By Tony Muhammad
In the midst of a national protest movement against thekilling of Black youth at the hands of police, John Huppenthal, the outgoing Superintendant of Public Instruction for the State of Arizona, published a letter in which he argues that schools in the Tuscon Unified School District are failing to comply with state-approved curricula. In the letter, the conservative politician expresses his opposition to a particular magnet school using the “African-American perspective” expressed in an article written by Hip Hop Icon KRS-One entitled “An Introduction to Hip Hop.” In the article itself KRS-One refers to Hip Hop as “the artistic response to oppression.” Other material that Huppenthal cites as being a violation is the use of Rage Against the Machine lyrics and literature written from a “Mexican perspective” which expose the history of non-inclusion towards non-whites in the United States. The school district is being given a March 4th deadline to show proof that educators are teaching in compliance with the state curricula and have removed any “objectionable material” from the curriculum. If the school district is found to be out of compliance, it will stand to lose ten percent of its federal funding for the next school year.
In 2010, Huppenthal, had a history course that taught history from a “Mexican perspective” banned because of concerns that the content would “promote the overthrow of the national government, “promote resentment toward a race or class of people” and “advocate ethnic solidarity instead of the treatment of pupils as individuals.” This initiative was occurring at the same time that the Texas Board of Education approved of textbooks that soften and inaccurately depict the Trans-Atlantic Slave Trade experience, the realities of American imperialism and the damaging effects of capitalism.

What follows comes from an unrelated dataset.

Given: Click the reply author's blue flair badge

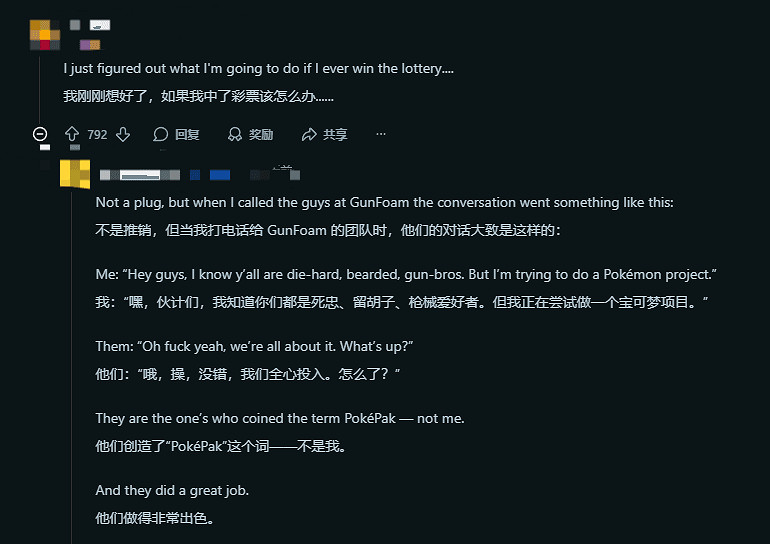Looking at the screenshot, I should point(220,175).
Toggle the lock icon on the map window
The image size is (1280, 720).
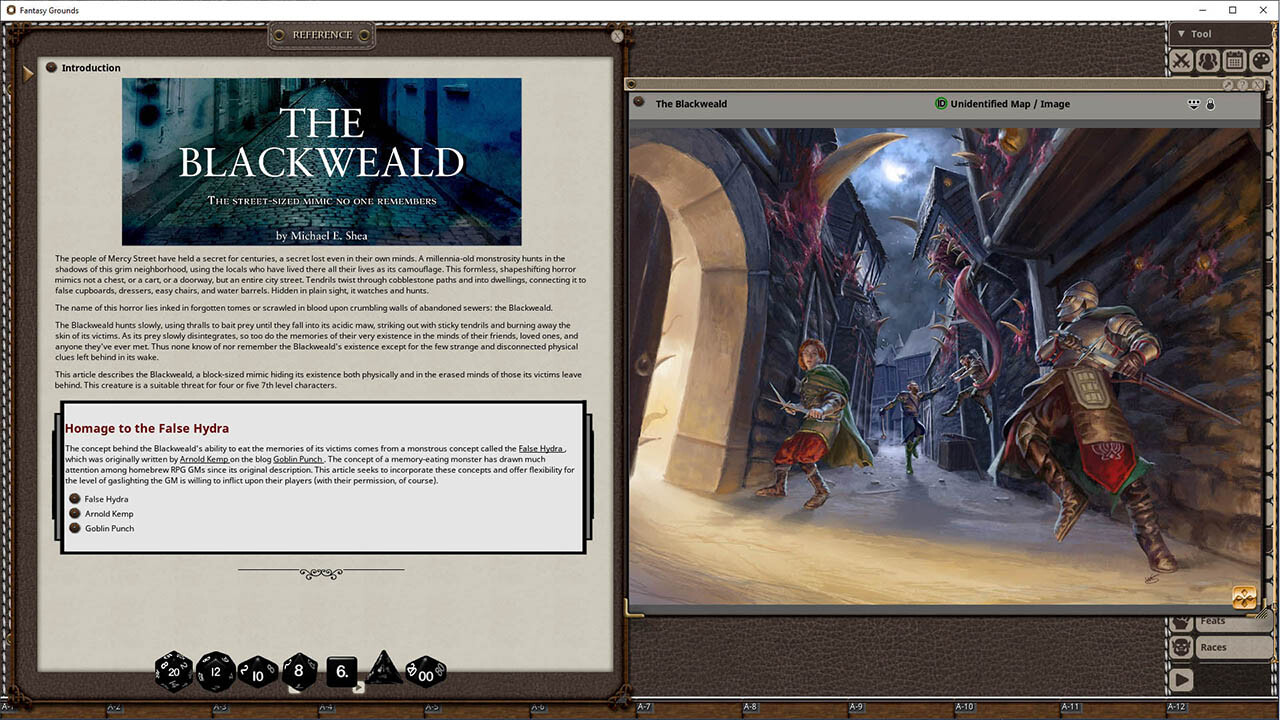[1210, 104]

This being one of the final actions of Huppenthal as Superintendant is reminiscent of the language used in a speech by Virginia House of Delegates member Henry Berry in 1832, as cited on pages 185 to 186 in the monumental book Message to the Blackman in America by The Most Honorable Elijah Muhammad. Berry said that those in power had “as far possible, closed every avenue by which light may enter the slave’s mind.” While social circumstances have indeed considerably changed in the United States since 1832, the position of and the effort to uphold white supremacy as the dominant ideology has not.

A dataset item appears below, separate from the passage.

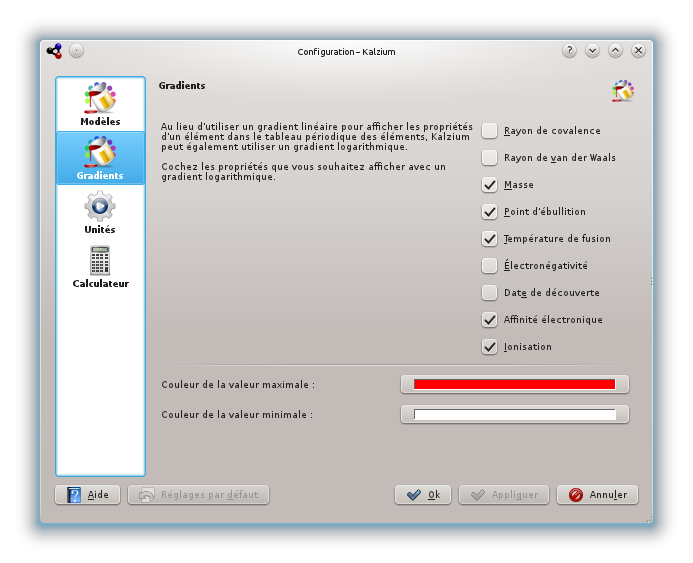Switch to the Unités settings page
This screenshot has height=563, width=693.
(x=100, y=213)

White conservatives such as Huppenthal recognize how much of a threat teaching Black and “Latino” students the knowledge of their true history and culture poses to the white supremist social structure. It would prompt more Black and “Latino” youth to abandon the dependency standard (“finish school and beg someone for a job”) model of “success” that America superimposes and instead adopt a more fulfilling approach that is oriented towards entrepreneurship, economic unity and community development.

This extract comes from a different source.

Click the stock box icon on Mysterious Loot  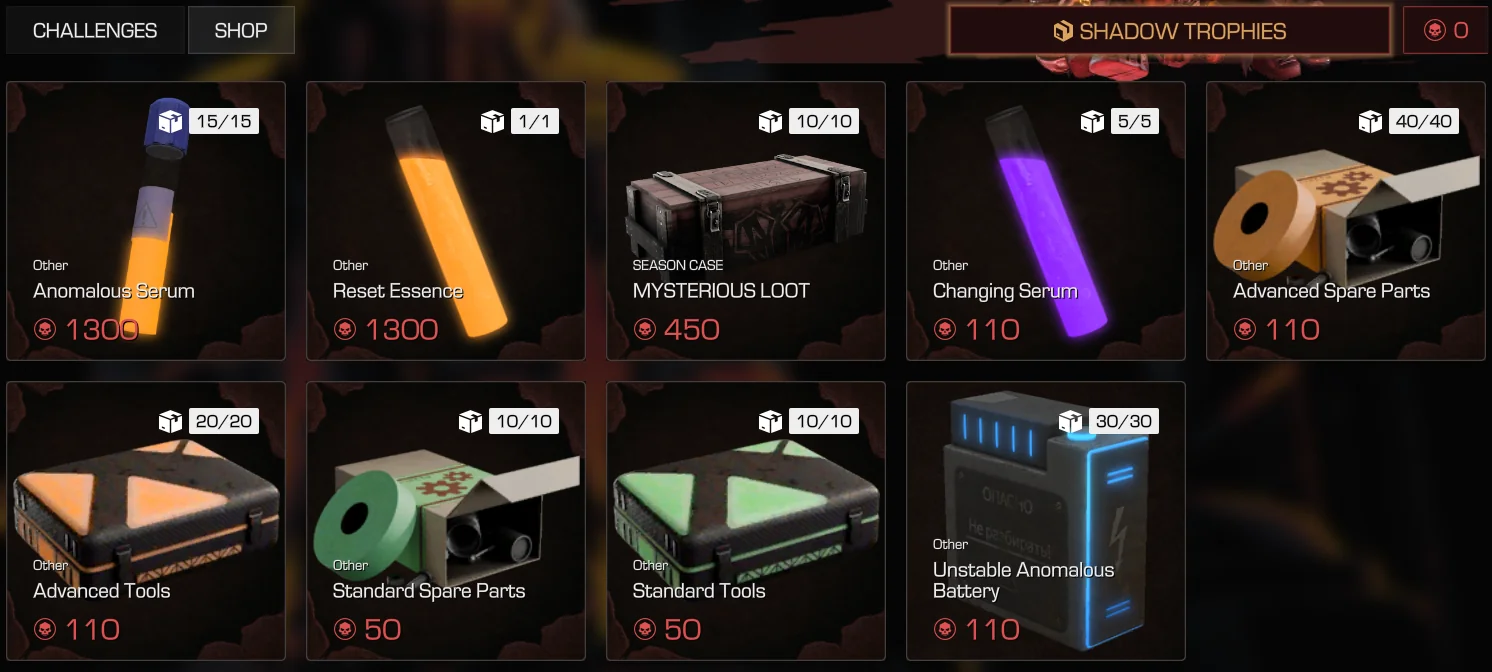770,122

The banning of artistic and conscientious Hip Hop literature is very significant for multiple reasons. (1) It provides a creative knowledge-based alternative that many of our youth today never knew existed because of their lack of exposure to conscientious artists of today, such as Sa-Roc, Jasiri X and Jay Electronica, and the generational gaps that exist between themselves and those who grew up in the late 80s/early 90s Golden Era of the Culture. (2) The type of ideas that KRS-One shares in the very writing that Huppenthal expresses so much concern over are not ones that are bound to the ways and operations of this present world; but rather are oriented towards getting readers to become aware of themselves and their environments and begin seeing themselves in their True Divine Light and produce something New of Substance. (3) To inspire young people to look deeper and research the History of Hip Hop itself they would most surely come across how knowledge was used by its founders, such as Africa Bambaataa and many artists of its Golden Era like KRS-One, Public Enemy and X-Clan to uplift and unite the community. At the root of the knowledge that was taught was The Teachings of the Most Honorable Elijah Muhammad and the most sampled voice that they would hear in the music of that era is that of The Honorable Minister Louis Farrakhan. To allow consciousness through artistic expression would inspire young people to begin abandoning the practice of mindless consumerism and move towards a more critical mode of thinking that is oriented towards earning, saving, building, “doing for self,” and doing much needed Work among our people.
This attack on True Education through Arts and Culture should not be viewed as an isolated incident or something that will be limited to school systems in Arizona. For the past 15 years public schools, school systems and colleges and universities all over the United States have been steadily cutting courses and arts programs geared towards enriching the minds and cultural development of the youth. What has replaced them is a “teach to the standardized exam” curriculum that is leaving the majority of children throughout the country behind in terms of educational achievement, cultural awareness, creative growth and moral development. The solution rests on those who are aware of the need to develop alternative home-schooling, private education and after-school and weekend programs for our youth. In every community, city or town the vision to produce something new and beneficial begins with one. It’s the actual working of that vision is what ultimately inspires others to get involved and expand it tenfold. The most important question you must answer is “Am I the one?”
Peace! Allah (God) Willing until next time!
Tony Muhammad has been teaching Social Studies in Miami-Dade County Public Schools for over 15 years. Tony is most noted for his work as publisher of Urban America Newspaper (2003 – 2007) and co-organizer of the Organic Hip Hop Conference (2004 – 2009). He currently serves as a student assistant minister to Student Minister Patrick Muhammad at Muhammad Mosque #29 in Miami, Florida.